The mere idea that politicians voting on matters of war and peace -- life and death -- could be influenced by contributions is the most perverted money in politics nightmare. You can be sure that senators voting 'yes' on Syria emphatically deny a quid pro quo with military industrial donors, saying that defense lobbyists give them money because they happen to agree on military matters, and because everyone on the Foreign Relations Committee gets more money from those industries. That's just how the status quo is.
But the status quo is the problem. Politicians should not be allowed to receive money from interests they regulate. Period. As soon as Foreign Relations Committee members take money from the very companies that stand to make millions from military action, we the people can no longer be unequivocally sure that they are making decisions purely on the merits of what's best for our nation.
In the age of disruption, feedback goes awry - we are living with the results of delayed or broken feedback in which people who make decisions are insulated from even seeing the impact of their choices. Wall Street's misfeasance leading up the economic crach of 2008 should have resulted in massive structural refoms; instead, there were minor reforms and within next to no time, Wall Street returned to its previous behaviors with all its incentives intact. The financial used every ounce of its influence and connections to protect itself from consequences. It succeded because leadership is disrupted as well. To quote Otto Scharmer, we live in an age in which there is "A disconnect between institutional leadership and people . . . a leadership void that shows up in the widely shared sense that we are collectively creating results that nobody wants."
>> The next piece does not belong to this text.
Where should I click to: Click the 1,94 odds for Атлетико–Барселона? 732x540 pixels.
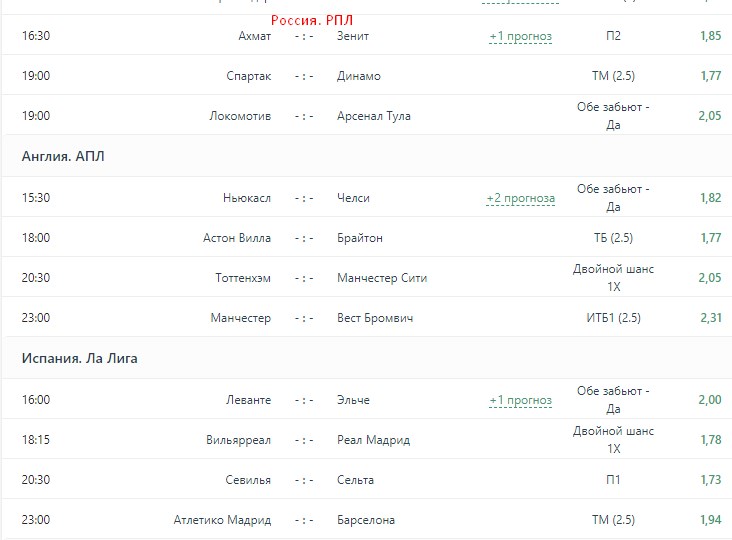[x=711, y=519]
The metaphor of substance addiction springs to mind, operating at a massive societal level rather than a personal level. Disruptive outcomes unravel around us. It sounds paradoxical, but by simply asking Congress to decide, the President disrupted but also embodied a disrupted system. The military industrial complex has long relied on imperial presidents to do their bidding. This Congress, utterly incapable of acting even to further the aims of its benefactors, revealed a massive institutional disruption - the connection between the well-healed and well connected who want a war in Syria and the politicians who serve them couldn't coordinate a simple bombing campaign.
The military industrial complex just experienced its first real setback in a very long time. I have no doubt at some point in the not so distant they'll get their pricey bombing campaign. I also have no doubt that it will deepen the sense of disconnect between the governed and the people. We will be getting an outcome (almost) no one really wants.
Otto Scharmer argues that "The eight disconnects that we listed above represent a decoupling of two worlds: a decoupling of the structure of societal reality from the structure of economic thought . . ."
To put it differently, policy and governance right now represent a decoupling of the structure of societal reality from the practice of governance and the structure of political thought. Republicans are prepared to destroy the economy over the debt ceiling, the President believes he can make bargains with them, Democrats in Congress are divided and at least some regularly side with Republicans. They've allied themselves in a desparate gamble to save the well connected few while ignoring the hardships of the many. The age of disruption delivered another wake up call, this time to the most politically connected of the politically connected. Let's see if anyone in the establishment paid attention.